People can get along if they are able to directly interact with each other. This was obviously one of the factors involved in the Tampa issue. The government was determined to prevent anyone getting close to the refugees—they made damned sure of this. This way they could dehumanise the refugees. They were not individuals, but an amorphous mass, a group of so-called queue jumpers.
This was absolutely conscious, as was the “children overboard” allegations against the refugees. Peter Reith [former Australian defence minister] knew this was a lie, as did the rest of the government, but it was used to demonise these unfortunate people.
RP: Marking Time is interesting because it explores the emotional impact of government policy on Hal and his father, as well as Randa.
JD: Yes, Hal comes to feel a stranger in his own country. His decision to leave Australia, however, to try and meet up with Randa, is important and provides a spark of hope that somehow he is going to change the situation.
RP: It’s about two years since these events and the Howard government’s uncritical participation in the Bush administration’s so-called war against terrorism. Do you have any comment on this?
JD: I’m uncertain and perplexed about where this is all leading but I know that it’s not good. The war against terrorism seems to be the new Cold War and, as always, human rights are the first to be thrown overboard.
What concerns me is that the war against terrorism can be dredged up whenever you like and for any purpose. A red alert can be issued any time and it wouldn’t surprise me that in the weeks leading up to the elections, both here and the US next year, that red alerts are issued to boost electoral chances.
What is needed is a strong opposition. Unfortunately, I don’t see any sight of it in this country. Don’t get me wrong, I don’t have any barrow to push for the ALP, but I have no idea what the Labor Party’s strategy is supposed to be.

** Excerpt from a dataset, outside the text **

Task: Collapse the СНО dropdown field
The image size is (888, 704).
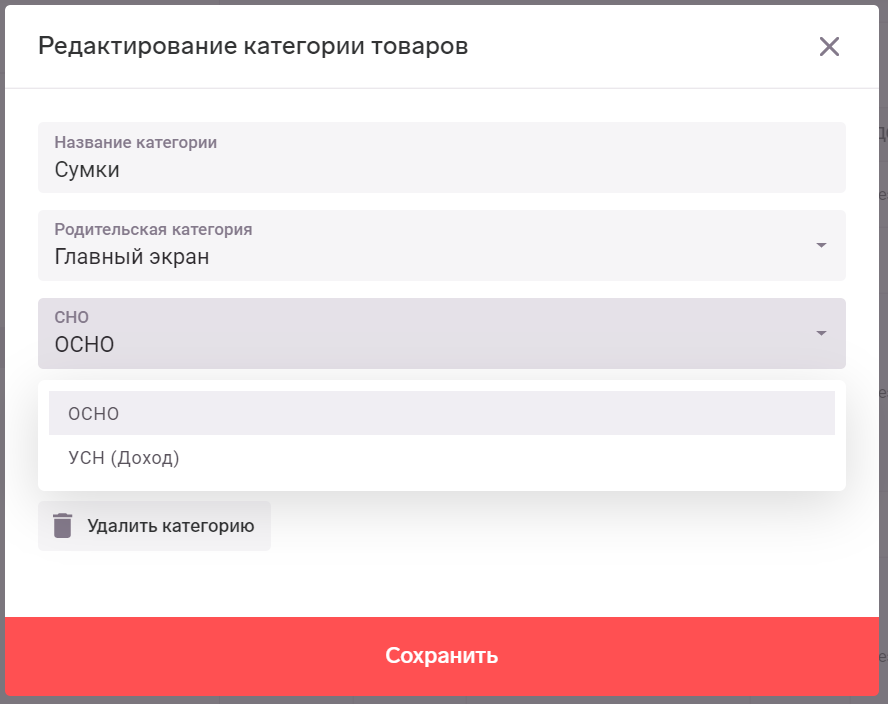Action: [x=442, y=333]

The Howard government seems to have gone back to the 1950s and the Labor Party appears to be trying to fight them on this ground. There is something Calwellian [Arthur Calwell, ALP leader from 1960-67] about Simon Crean.
At the same time, Kim Beazley [former ALP leader] is stronger on border protection than Howard. Maybe he should be standing at Melville Island with a kalashnikov or something over his shoulder defending the nation or suggesting that navy boats carry mines or TNT to blow refugee boats out of the water. It’s all rather bizarre and worrying. In any case, Labor’s response has helped create this very unhealthy atmosphere.
RP: You mentioned in one interview that genuine democracy requires accurate and truthful information.
JD: I do believe that. However, I also fear that it could be somewhat utopian because I don’t know if it can ever be fully established. But as Geoff says in the series, all you can do is argue your case at every opportunity. And I suppose that’s what I’m trying to do.
RP: What has been the response to Marking Time? Has there been any reaction from government quarters?
JD: I’ve had no response from government circles and there was no attempt to make me tone things down. This baffles me a little, given their campaign against the ABC. The only thing I couldn’t use in the series was a Liberal Party television commercial that said, “We decide who comes into the country”. But we used a Liberal election poster instead.
The public response has been good—mainly from people in the streets and some letters of encouragement. Not unexpectedly, there have been a couple of outraged letters but these were a minority. Ninety-eight percent of the comments have been very supportive.
RP: And your next project?
JD: To try and enjoy a quiet life for a little while I guess, and then look around for some other issues to explore. I don’t think there’s going to be any shortage—we’re living in strange times.